Task prompt: At the line with "Click the 90 right-axis value on Apple chart", start transcribing; stop after the last line of the data below. Keep it exact and leave pictures out.

(Extracted data entries)
____________

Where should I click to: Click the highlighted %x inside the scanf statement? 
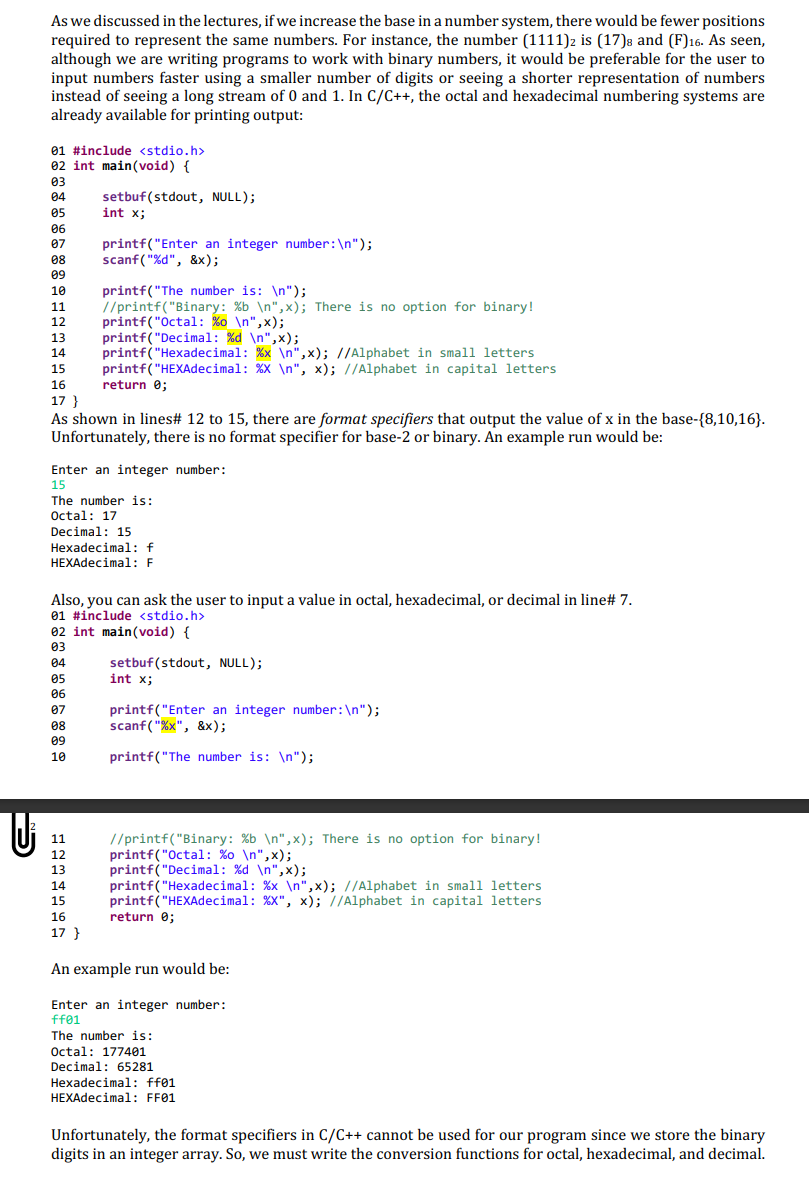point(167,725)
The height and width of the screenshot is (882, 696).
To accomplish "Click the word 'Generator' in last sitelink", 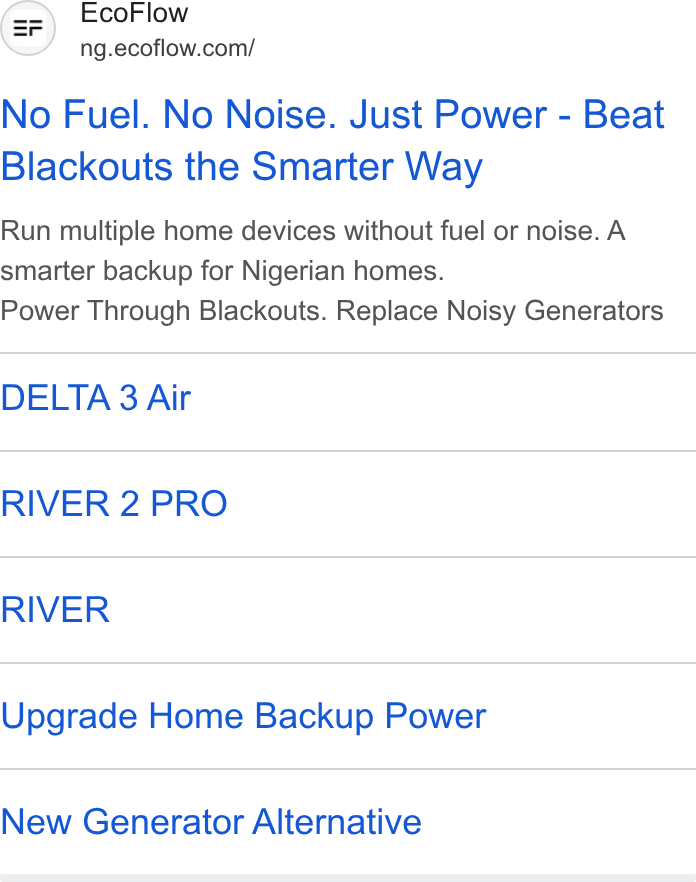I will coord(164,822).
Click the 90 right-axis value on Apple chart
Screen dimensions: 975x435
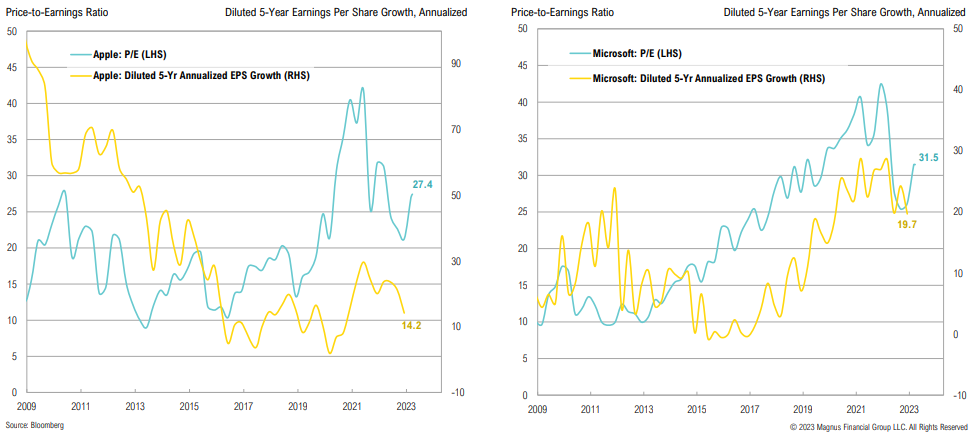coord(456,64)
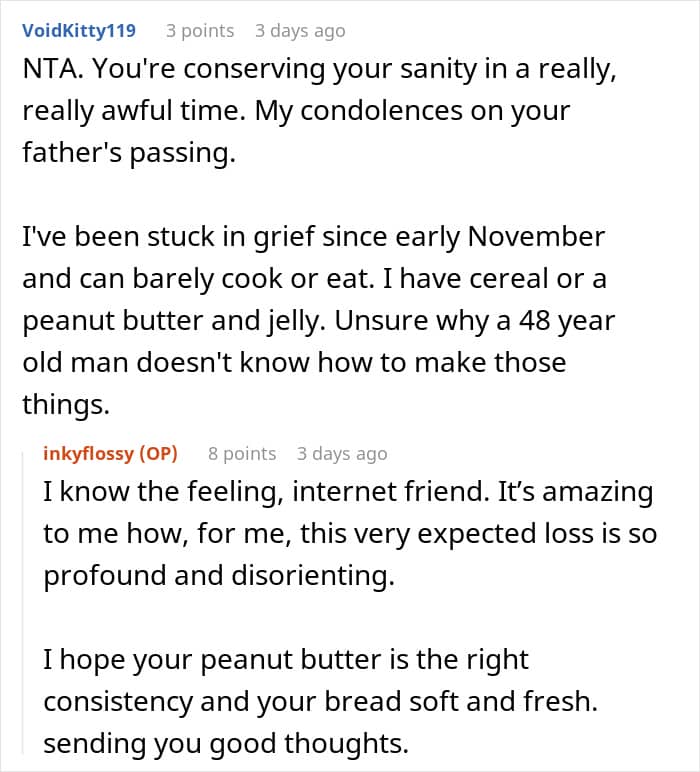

____________

Answer to this task:
Click the 90 right-axis value on Apple chart
Screen dimensions: 975x435
coord(456,64)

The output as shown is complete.